A: As has been noted in Peter Michor's answer, a Hamiltonian isotopy can certainly move the graph of a closed one-form to a Lagrangian submanifold that is not the graph of a one-form.
However, in the special case that the starting and ending submanifolds are both graphs of closed one-forms, the de Rham cohomology classes will in fact be equal.  (It is important that we are assuming here that the isotopy is Hamiltonian and not just symplectic.)  This can be seen as follows:
Let $\lambda=\sum p_idq_i$ be the canonical one-form $T^{\ast}M$, so the symplectic form is $d\lambda$.  In general, if $\iota:L\to T^{\ast}M$ is a Lagrangian embedding, then the Lagrangian condition amounts to the statement that $\iota^{\ast}\lambda$ is closed. Consequently, there is a well-defined de Rham 
cohomology class $[\iota^{\ast}\lambda]\in H^1(L;\mathbb{R})$, generally called the Liouville class.
In the special case that $L=M$ and the Lagrangian embedding is a closed one-form $\sigma:M\to T^{\ast}M$
(viewed as a section), the definition of the canonical one-form $\lambda$ is such that $\sigma^{\ast}\lambda=\sigma$.
In particular, the Liouville class of a closed one-form is just the cohomology class of 
the one-form.
I claim now that the Liouville class is invariant under Hamiltonian isotopies of the Lagrangian submanifold.

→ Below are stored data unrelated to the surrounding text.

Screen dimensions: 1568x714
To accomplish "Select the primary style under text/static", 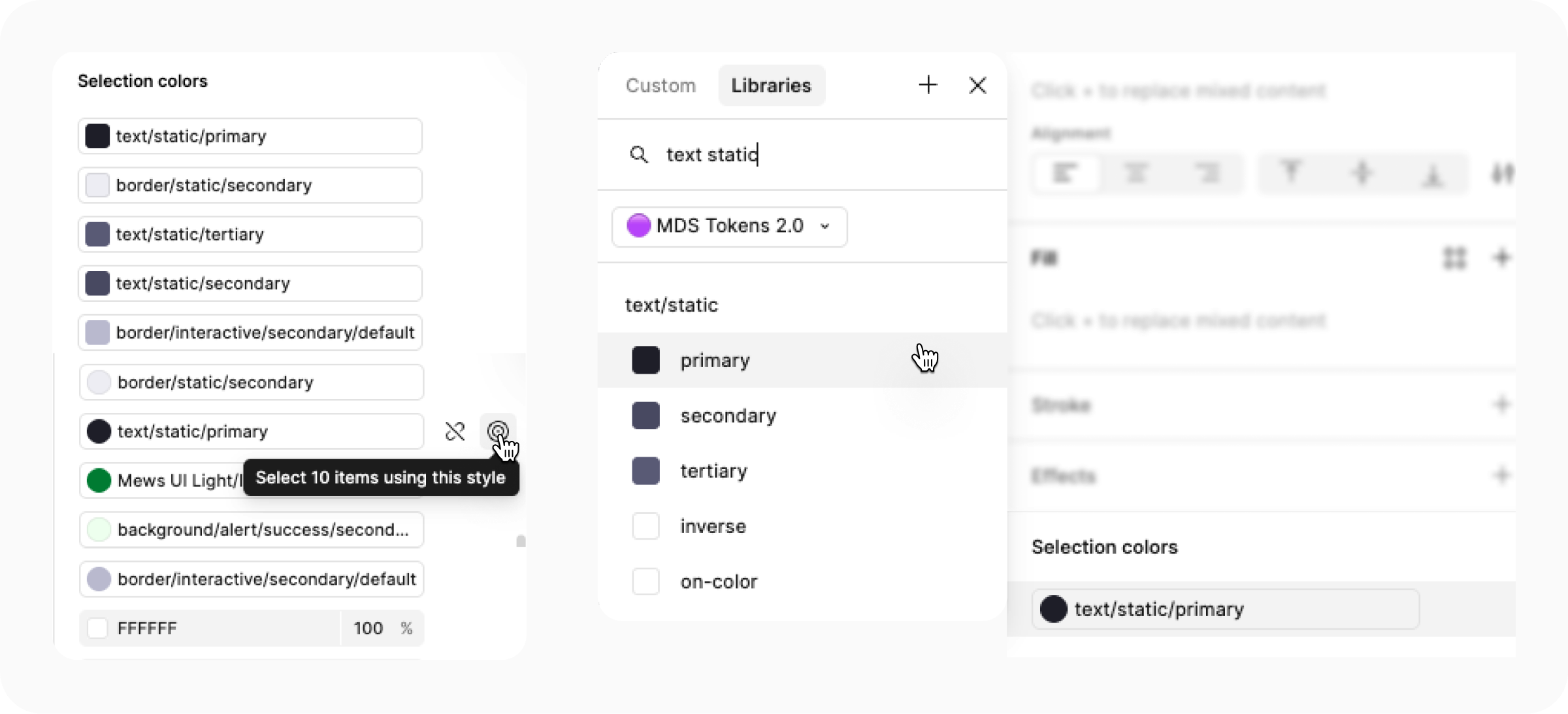I will coord(715,360).
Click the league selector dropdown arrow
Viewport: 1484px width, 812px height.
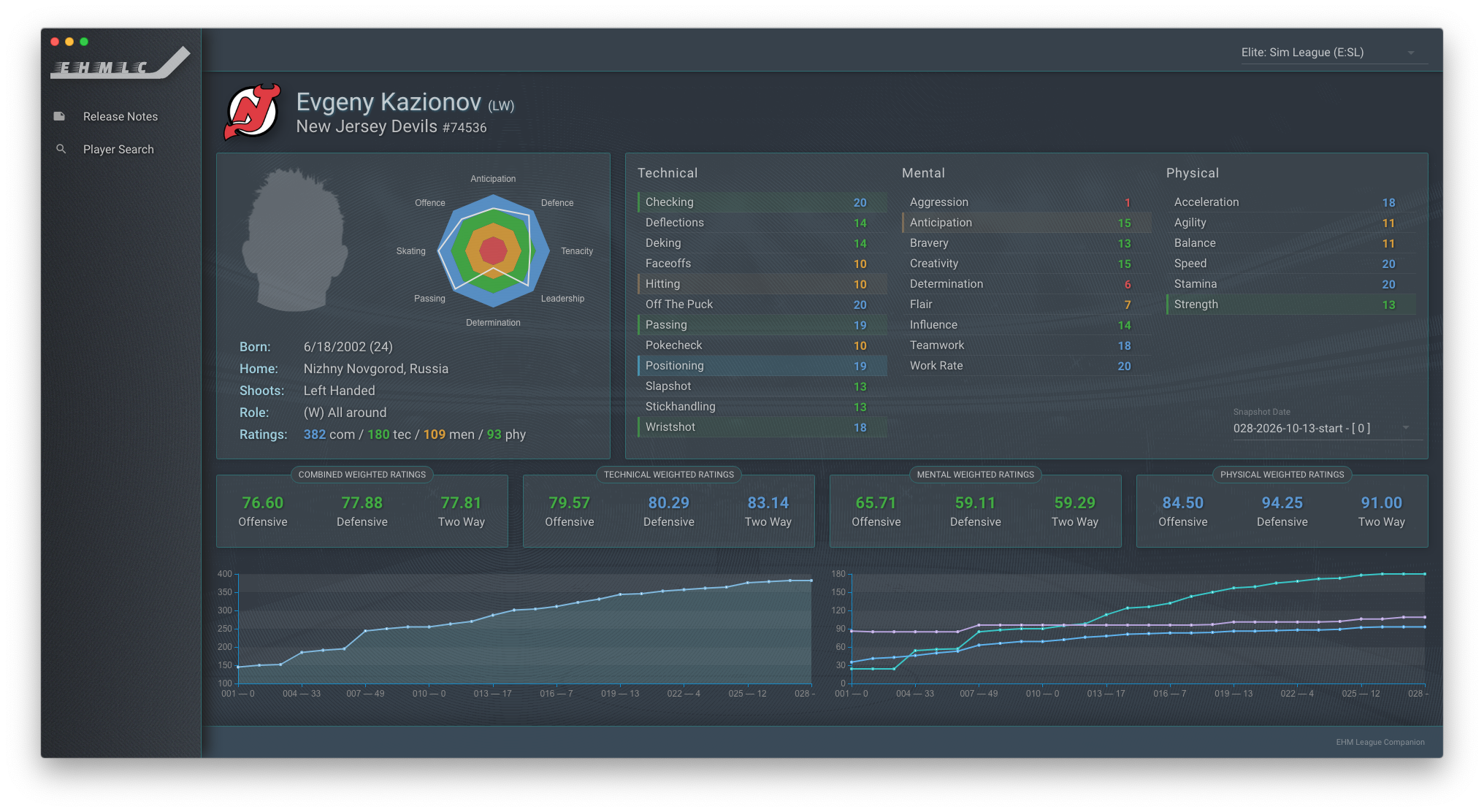[1411, 53]
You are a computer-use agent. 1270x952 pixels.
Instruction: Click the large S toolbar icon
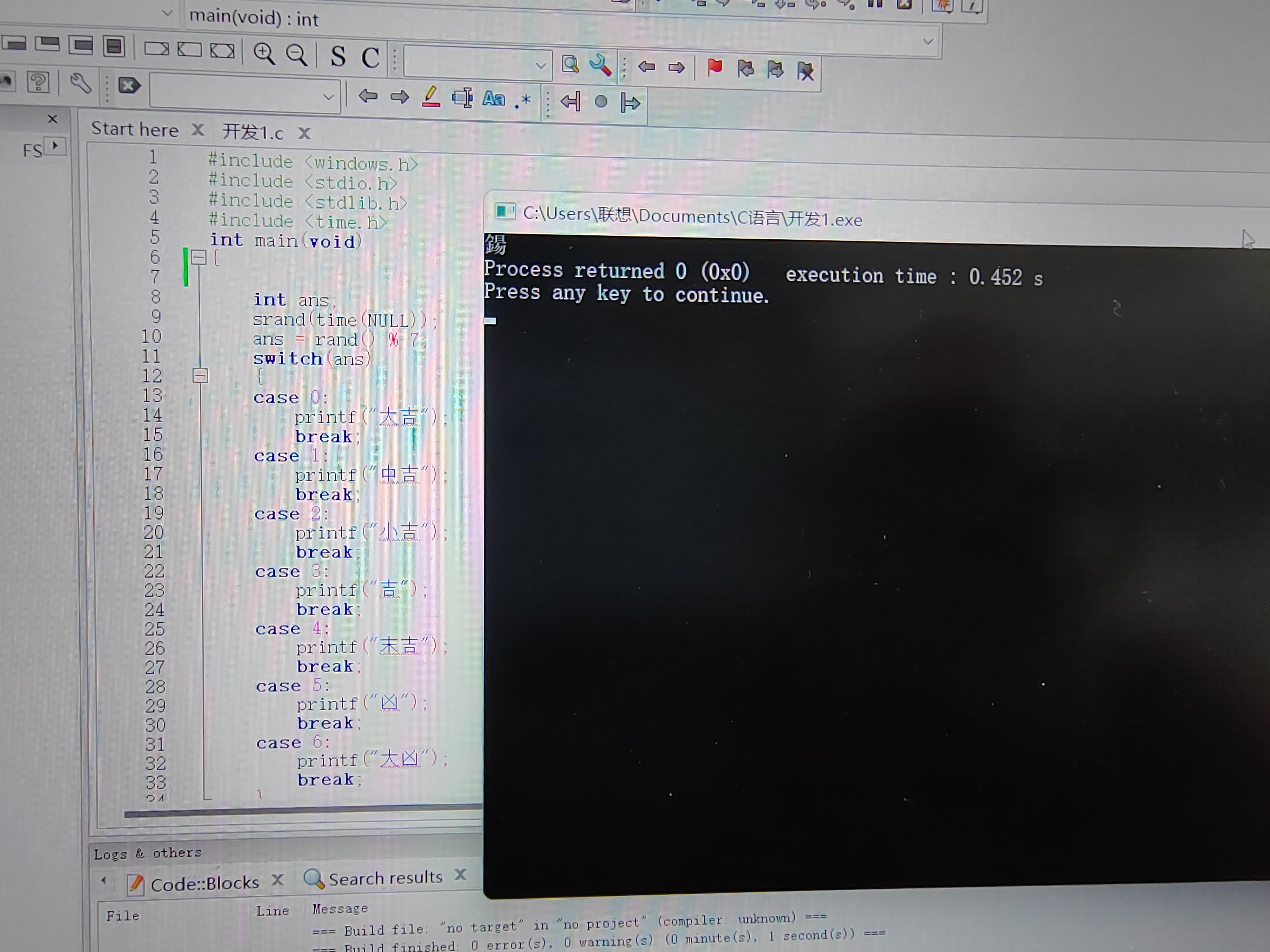click(338, 57)
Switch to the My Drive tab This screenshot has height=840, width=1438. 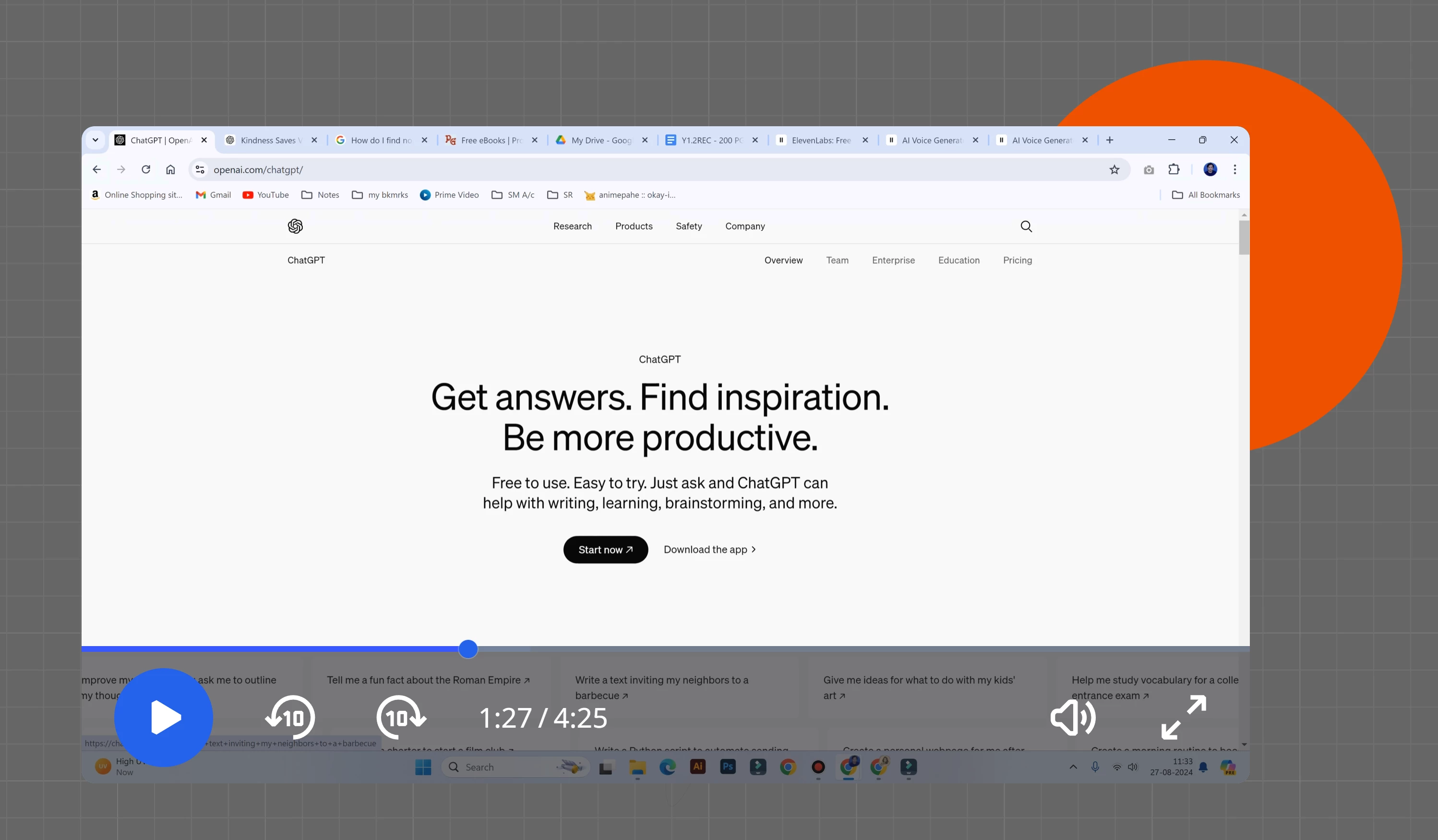[601, 140]
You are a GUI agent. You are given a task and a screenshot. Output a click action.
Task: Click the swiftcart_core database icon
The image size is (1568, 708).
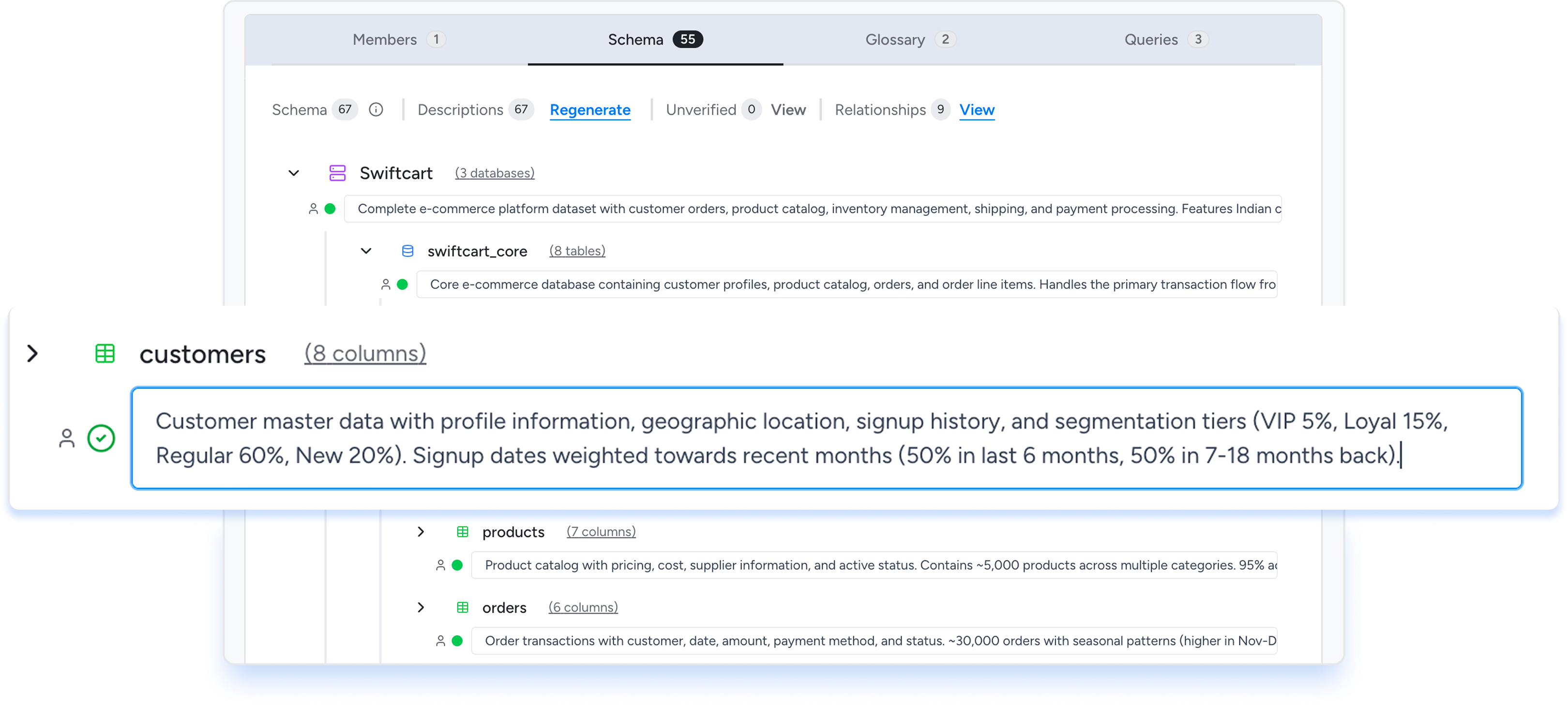click(x=408, y=251)
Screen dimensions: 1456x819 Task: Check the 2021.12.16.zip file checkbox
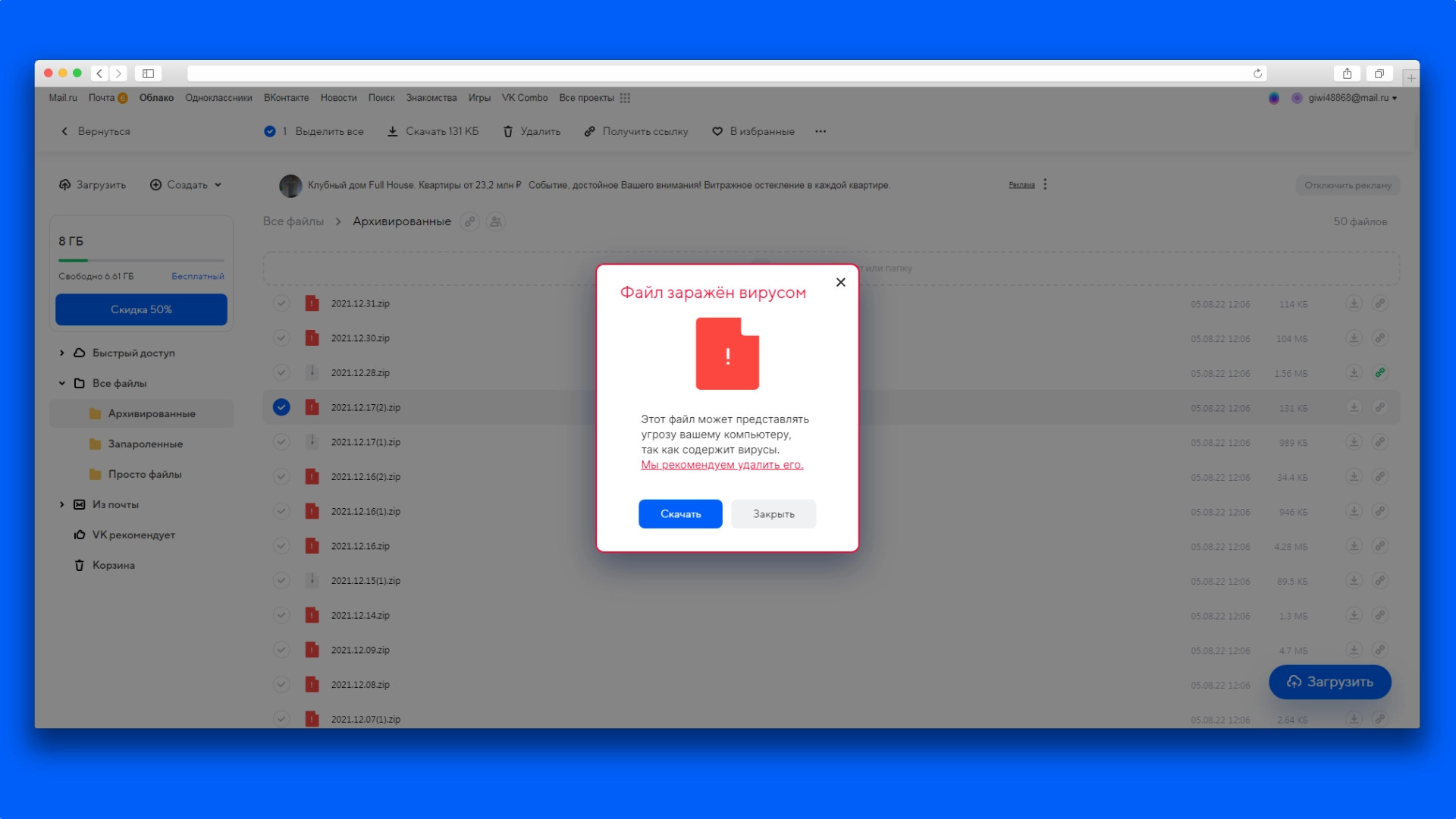[281, 546]
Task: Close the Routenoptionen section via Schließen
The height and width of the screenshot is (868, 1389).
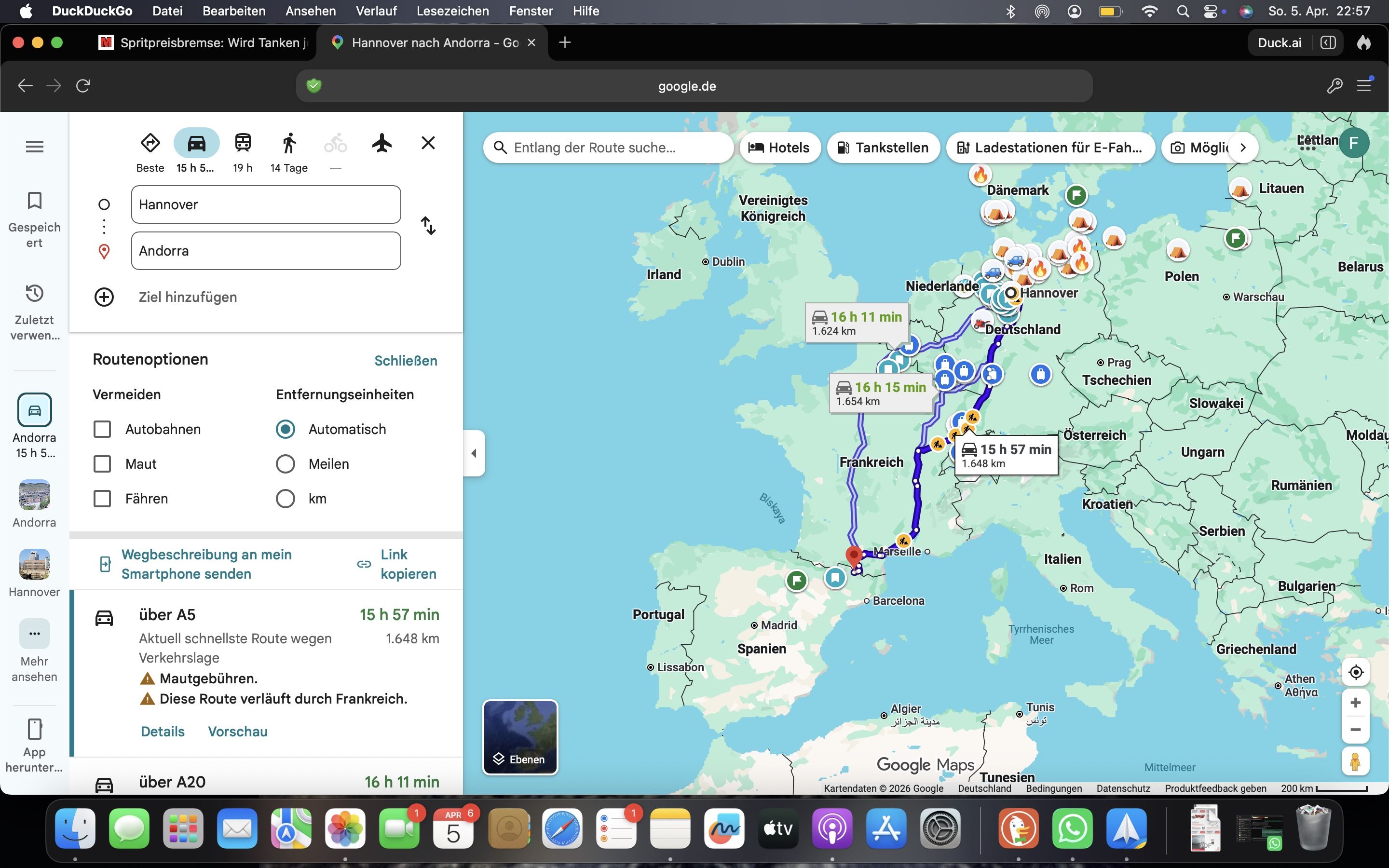Action: [405, 361]
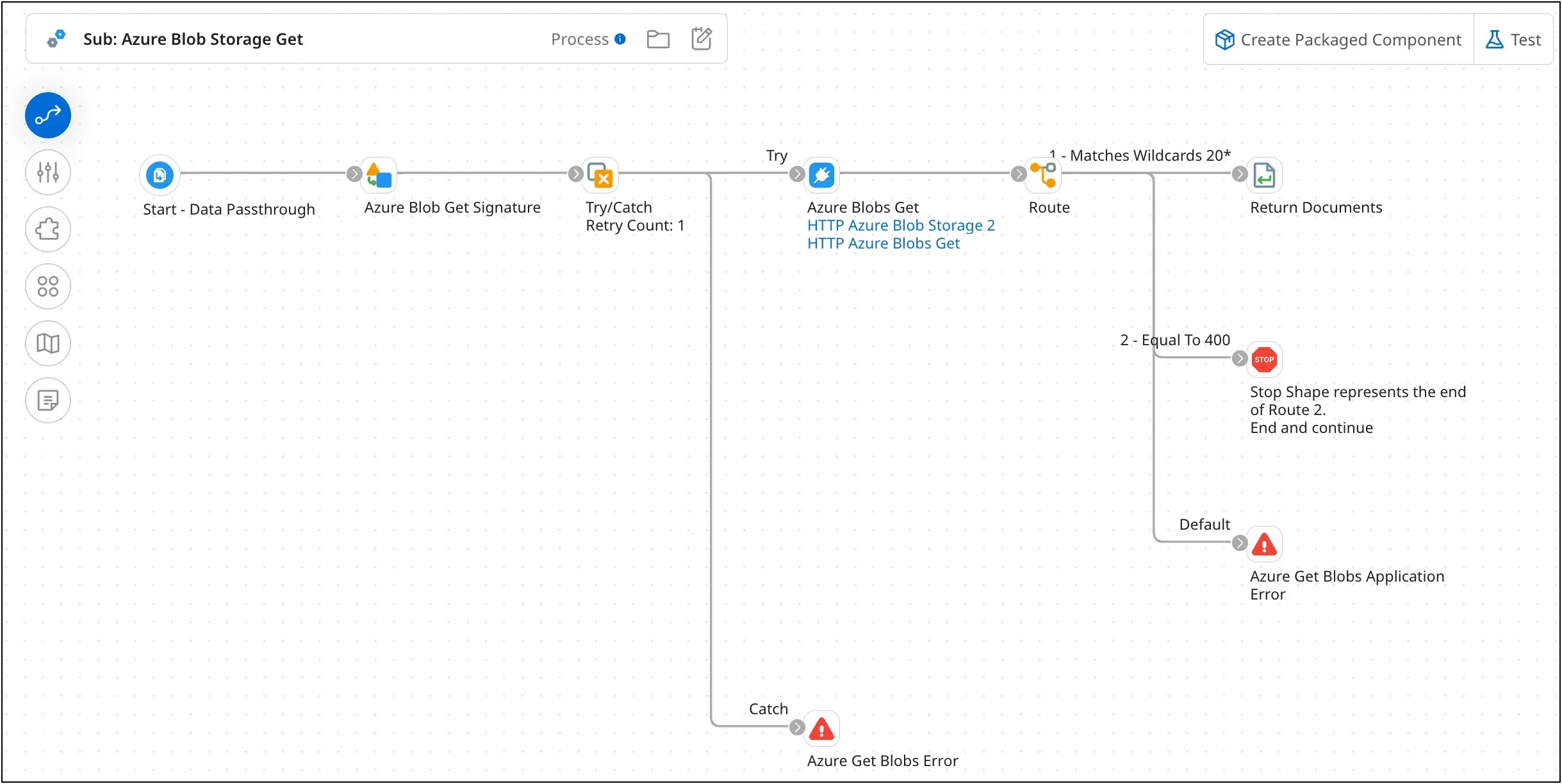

In other words, if $\{\phi_t\}$ is a Hamiltonian isotopy, obtained as the flow of the Hamiltonian vector
field $X_H$ of a function $H:T^{\ast}M\to \mathbb{R}$ (i.e. $i_{X_H}d\lambda=-dH$), and if $\iota$ is some Lagrangian embedding, I
claim that the Liouville class of $\phi_t\circ \iota$ is independent of $t$.  (For ease of notation I'll assume $H$
is time-independent, but the time-dependent case is a straightforward modification.) 
Indeed this follows fairly quickly from Cartan's magic formula, as follows: 
$$
\frac{d}{dt}(\phi_{t}\circ\iota)^{\ast}\lambda=\iota^{\ast}\left(\frac{d}{dt}\phi_{t}^{\ast}\lambda \right)
=\iota^{\ast}\phi_{t}^{\ast}\mathcal{L}_{X_H}\lambda=\iota^{\ast}\phi_{t}^{\ast}(di_{X_H}\lambda+i_{X_H}d\lambda)
$$ $$=\iota^{\ast}\phi_{t}^{\ast}d\left(i_{X_H}\lambda-H\right) 
$$
which is exact; hence the cohomology class of $(\phi_{t}\circ\iota)^{\ast}\lambda$ is indeed independent of $t$.  In particular if $\iota$
is equal to the section of $T^{*}M$ given by a closed one-form $\sigma$ and if $\phi_1\circ\iota$ is equal to the section given by $\tau$ then
looking at their respective Liouville classes shows that $\sigma$ and $\tau$ are cohomologous.